7-18-16
Went to a party at Emilie and Logans farm yesterday. It was something they put together for the people that buy food from them, not a gathering of friends - since none of the people really knew each other - but a get-together to show people where their food is coming from and where their money is going. 30 people, give or take, who all seemed like decent, friendly people who enjoyed what they were doing and where they were. There was some excellent food served and apparently a couple of guys brought some good beer from their brewery. There were a few kids, all under 5, I think, that were well behaved and much less of a nuisance than I expect from kids of any age. Nice day too, hotter than shit, but at least there was a breeze.
I spent most of the time between 3 and 9:30pm sitting inside on the couch or in the guest bedroom, simultaneously wishing that I had someone to talk to and that I could just be alone and very far away. I was uncomfortable in a very specific, shitty way. Not knowing anyone is one thing, but not having anything in common with a bunch of people who clearly have a lot to talk about with each other - even though they were mostly strangers - is shitty. The normal social lubricants were off the table, for me anyways, I'd rather not talk than act stupid and Dad and Em would get uncomfortable if I were drinking. Besides, my awkwardness had far outpaced the abilities of gluten-free craft beer within the first 1/2 hour. It would've taken a lot of cocaine, or maybe some DMT, to break that ice.
It wasn't that I was terrified of talking to people, they were the least threatening people I've met in a long time, but there's a disconnect between me and those people. A few charitable souls approached me throughout the evening but as soon as soon as the initial smalltalk was finished I became immediately bored as fuck with what we were talking about and hoped they would go find someone else to talk to about permaculture and guinea hens, and then they would and I would wish they were still there. I grew impatient with (what I considered to be) their polite, inane attempts to be nice to somebody they didn't have much in common with and weren't interested in. Also, the constant glances at my tattoos and hints that they'd known Emilie long enough to know that her brother was in prison, gave me the impression they wanted to know some stuff they weren't comfortable asking.
This had more to do with me than them. They were, after all, very nice people. I just didn't want to have forced conversations with them, it was brutal. Especially since nearly any discussion of my life over the last 12 years would make one or both of us uncomfortable. I don't have any stories about livestock or helpful knowledge of cross pollination to share.
This was fine though because none of what was going on was about me. If I'm socially awkward around people that aren't criminals (still completely comfortable around the total strangers in the waiting room at the parole office, no uneasiness there), it doesn't take away from how great the Tweardies are doing.
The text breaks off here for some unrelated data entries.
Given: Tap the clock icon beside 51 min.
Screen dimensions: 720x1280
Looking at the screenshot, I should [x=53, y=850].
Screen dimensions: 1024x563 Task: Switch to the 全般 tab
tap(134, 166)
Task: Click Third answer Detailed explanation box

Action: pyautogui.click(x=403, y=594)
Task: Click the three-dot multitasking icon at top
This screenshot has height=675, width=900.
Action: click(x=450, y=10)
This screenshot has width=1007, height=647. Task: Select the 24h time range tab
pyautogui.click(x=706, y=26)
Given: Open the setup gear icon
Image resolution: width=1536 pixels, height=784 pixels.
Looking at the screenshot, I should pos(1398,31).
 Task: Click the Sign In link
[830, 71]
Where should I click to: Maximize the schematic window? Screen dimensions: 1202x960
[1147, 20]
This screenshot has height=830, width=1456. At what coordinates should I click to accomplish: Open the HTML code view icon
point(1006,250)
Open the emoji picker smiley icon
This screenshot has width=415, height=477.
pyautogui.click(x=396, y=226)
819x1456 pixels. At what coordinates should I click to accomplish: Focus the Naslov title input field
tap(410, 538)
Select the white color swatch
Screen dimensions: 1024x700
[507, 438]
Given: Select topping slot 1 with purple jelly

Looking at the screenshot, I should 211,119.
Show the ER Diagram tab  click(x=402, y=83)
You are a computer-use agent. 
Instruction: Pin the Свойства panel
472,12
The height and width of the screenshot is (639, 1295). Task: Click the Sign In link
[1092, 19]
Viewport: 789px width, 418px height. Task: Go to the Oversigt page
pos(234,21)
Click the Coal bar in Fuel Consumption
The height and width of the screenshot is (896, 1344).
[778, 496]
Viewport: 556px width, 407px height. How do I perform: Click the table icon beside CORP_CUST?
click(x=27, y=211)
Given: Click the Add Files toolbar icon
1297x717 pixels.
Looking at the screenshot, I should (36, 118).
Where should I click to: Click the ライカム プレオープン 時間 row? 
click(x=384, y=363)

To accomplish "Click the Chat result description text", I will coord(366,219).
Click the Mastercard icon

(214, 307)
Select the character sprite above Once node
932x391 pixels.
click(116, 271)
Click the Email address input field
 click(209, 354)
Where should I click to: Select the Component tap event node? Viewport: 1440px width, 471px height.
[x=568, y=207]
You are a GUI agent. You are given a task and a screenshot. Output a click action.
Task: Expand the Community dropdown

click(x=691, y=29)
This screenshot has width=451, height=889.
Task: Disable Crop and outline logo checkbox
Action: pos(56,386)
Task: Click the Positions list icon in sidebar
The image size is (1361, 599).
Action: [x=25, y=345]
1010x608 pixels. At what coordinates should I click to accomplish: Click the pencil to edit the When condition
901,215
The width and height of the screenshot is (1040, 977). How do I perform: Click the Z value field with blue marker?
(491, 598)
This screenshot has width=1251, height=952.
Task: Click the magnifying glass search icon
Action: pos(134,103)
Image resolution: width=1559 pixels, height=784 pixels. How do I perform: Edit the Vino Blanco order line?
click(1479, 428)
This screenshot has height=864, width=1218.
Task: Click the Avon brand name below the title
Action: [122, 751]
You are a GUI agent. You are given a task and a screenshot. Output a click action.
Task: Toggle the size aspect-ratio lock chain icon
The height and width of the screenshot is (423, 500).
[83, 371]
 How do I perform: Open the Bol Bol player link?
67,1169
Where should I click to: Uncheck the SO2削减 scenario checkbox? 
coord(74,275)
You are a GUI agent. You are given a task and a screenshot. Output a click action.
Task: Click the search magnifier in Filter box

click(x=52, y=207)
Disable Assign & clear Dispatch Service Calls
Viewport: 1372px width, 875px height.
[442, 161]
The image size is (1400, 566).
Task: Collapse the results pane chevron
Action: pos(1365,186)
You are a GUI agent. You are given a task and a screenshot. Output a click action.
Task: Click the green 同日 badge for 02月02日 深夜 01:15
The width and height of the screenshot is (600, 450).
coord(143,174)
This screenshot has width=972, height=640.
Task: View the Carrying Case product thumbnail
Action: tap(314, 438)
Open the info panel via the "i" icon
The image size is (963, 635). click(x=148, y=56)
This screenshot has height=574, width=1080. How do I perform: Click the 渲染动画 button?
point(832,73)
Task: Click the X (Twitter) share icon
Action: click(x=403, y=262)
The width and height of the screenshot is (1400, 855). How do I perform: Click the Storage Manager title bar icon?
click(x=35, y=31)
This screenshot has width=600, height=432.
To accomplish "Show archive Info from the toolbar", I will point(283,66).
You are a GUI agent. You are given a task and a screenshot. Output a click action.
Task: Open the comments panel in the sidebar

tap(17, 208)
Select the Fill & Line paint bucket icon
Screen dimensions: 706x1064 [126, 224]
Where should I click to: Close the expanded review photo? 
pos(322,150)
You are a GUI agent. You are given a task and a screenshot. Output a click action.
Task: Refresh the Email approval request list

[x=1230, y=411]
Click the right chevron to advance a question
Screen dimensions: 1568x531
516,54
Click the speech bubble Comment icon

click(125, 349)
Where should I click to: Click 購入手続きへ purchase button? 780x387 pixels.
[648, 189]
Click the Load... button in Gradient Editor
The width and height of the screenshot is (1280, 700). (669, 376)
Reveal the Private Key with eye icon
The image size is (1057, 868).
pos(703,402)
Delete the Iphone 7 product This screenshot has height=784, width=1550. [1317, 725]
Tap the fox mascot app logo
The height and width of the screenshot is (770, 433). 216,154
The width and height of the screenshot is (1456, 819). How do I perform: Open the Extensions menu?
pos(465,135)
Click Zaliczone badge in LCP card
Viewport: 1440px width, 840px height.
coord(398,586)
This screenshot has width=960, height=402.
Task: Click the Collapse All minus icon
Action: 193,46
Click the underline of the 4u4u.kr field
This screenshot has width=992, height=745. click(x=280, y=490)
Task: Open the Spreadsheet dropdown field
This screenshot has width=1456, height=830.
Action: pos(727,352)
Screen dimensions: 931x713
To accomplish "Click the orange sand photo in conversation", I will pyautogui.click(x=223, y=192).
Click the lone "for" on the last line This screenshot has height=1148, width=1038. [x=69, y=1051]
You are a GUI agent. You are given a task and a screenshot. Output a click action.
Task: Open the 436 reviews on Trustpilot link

It was a success all around, and while I didn't want to be there - and wouldn't have gone if Dad hadn't said we were going to leave after a couple of hours, which he knew was a lie. I was more upset with him than anything else. I told him I wasn't comfortable going but wouldn't mind it if we were only there for a couple of hours. He told me he was only planning on stopping by for a little bit anyway so it didn't seem like a big deal. But he brought us there way before anyone else showed up - earlier than Emilie had told us to show up - and kept us there as long as he could before leaving. Emilie basically told us to leave because she didn't need help cleaning up and they were going to sit outside and drink with their friends for a while. What was worse: the few times I was talking to anybody I would try to involve him in the conversation so he wouldn't just be standing around by himself, and he would physically boxed me out of the circle of people I'd been talking to! Suddenly I'm standing there with him between me and the people and I'm wondering what the fuck happened. I would try to stay involved but he would manage to move between me and them and completely act as if I weren't standing there. I've heard my mom talk about him doing that forever and was never sure how much truth was to it, now I feel bad for her. After having that happen a few times, I spent the rest of the day hiding out in the house like a teenager.
The word "alienated" occurs to me a lot lately because the term "alien" describes how I feel pretty well. Situations like that make me realize how far apart I feel from most people. The way I've learned to treat people, to behave, and to think about and interpret things, is all so different from the accepted way of doing things that I feel like I'm speaking a different language sometimes. Not just because I feel out of place, but because of how backwards all the shit everyone else is doing seems. Leaving Stillwater and coming to a place like this feels like landing among an aliens that look and talk and act human, but never quite get it right so there's always a cue telling me (and them), that we're not the same.